Pixel coordinate grounding data
>>

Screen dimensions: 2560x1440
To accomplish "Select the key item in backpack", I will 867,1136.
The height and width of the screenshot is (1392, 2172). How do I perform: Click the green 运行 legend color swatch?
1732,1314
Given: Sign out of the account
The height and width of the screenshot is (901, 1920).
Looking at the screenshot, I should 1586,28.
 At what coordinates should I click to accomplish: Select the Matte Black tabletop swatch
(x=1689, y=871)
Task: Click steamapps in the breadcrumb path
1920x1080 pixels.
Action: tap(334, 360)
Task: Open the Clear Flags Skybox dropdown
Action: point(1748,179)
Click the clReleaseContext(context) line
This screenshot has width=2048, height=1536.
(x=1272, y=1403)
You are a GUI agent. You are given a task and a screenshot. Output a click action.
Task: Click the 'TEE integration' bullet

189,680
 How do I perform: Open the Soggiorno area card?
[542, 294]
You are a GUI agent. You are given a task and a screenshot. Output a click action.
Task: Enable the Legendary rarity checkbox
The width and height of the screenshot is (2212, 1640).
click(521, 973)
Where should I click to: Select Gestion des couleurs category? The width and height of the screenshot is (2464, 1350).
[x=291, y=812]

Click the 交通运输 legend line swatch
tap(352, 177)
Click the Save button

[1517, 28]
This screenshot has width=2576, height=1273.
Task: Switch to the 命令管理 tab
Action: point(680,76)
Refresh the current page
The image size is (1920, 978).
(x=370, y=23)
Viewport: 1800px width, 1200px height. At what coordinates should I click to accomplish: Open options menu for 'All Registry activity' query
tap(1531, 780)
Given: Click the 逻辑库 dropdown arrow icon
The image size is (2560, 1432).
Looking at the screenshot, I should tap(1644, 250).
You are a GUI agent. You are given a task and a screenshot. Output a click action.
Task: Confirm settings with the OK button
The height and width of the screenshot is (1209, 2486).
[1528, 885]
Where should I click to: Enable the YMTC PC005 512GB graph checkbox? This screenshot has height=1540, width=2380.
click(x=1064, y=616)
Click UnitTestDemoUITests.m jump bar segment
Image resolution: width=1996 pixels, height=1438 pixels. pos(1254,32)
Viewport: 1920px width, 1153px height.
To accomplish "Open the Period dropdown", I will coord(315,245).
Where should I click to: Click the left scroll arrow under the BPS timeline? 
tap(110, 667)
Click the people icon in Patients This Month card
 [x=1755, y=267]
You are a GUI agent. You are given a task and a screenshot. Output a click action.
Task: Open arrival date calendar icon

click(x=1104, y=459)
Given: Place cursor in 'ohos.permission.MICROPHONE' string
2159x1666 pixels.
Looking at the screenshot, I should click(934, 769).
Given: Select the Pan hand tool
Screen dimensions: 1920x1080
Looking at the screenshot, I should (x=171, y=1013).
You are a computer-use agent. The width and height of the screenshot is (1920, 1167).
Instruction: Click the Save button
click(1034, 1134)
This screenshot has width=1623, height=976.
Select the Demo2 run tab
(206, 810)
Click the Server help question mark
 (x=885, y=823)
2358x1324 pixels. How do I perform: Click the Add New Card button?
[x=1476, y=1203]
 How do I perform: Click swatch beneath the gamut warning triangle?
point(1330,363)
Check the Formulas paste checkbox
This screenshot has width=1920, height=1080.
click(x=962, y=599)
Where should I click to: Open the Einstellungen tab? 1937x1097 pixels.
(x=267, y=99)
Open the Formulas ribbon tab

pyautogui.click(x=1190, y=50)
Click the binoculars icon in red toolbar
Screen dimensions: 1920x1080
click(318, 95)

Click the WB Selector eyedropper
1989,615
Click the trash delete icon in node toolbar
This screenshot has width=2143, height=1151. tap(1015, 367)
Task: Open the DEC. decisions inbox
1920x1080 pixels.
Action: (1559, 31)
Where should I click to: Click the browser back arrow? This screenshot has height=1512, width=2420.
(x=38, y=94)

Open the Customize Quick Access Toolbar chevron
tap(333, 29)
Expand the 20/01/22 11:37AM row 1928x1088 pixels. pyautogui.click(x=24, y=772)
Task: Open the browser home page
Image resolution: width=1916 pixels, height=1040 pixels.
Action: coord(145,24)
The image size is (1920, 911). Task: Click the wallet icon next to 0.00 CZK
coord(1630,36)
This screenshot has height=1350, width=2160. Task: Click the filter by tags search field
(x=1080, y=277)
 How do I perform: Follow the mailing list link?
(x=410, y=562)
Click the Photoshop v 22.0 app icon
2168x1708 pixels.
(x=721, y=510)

<<

• _REQUIRED ACTION_: Only the lines above that include the word "will" belong in the answer; copy each one.

• _RESPONSE TO THIS EXERCISE_:
To accomplish "Select the key item in backpack", I will 867,1136.
To accomplish "Open the Period dropdown", I will coord(315,245).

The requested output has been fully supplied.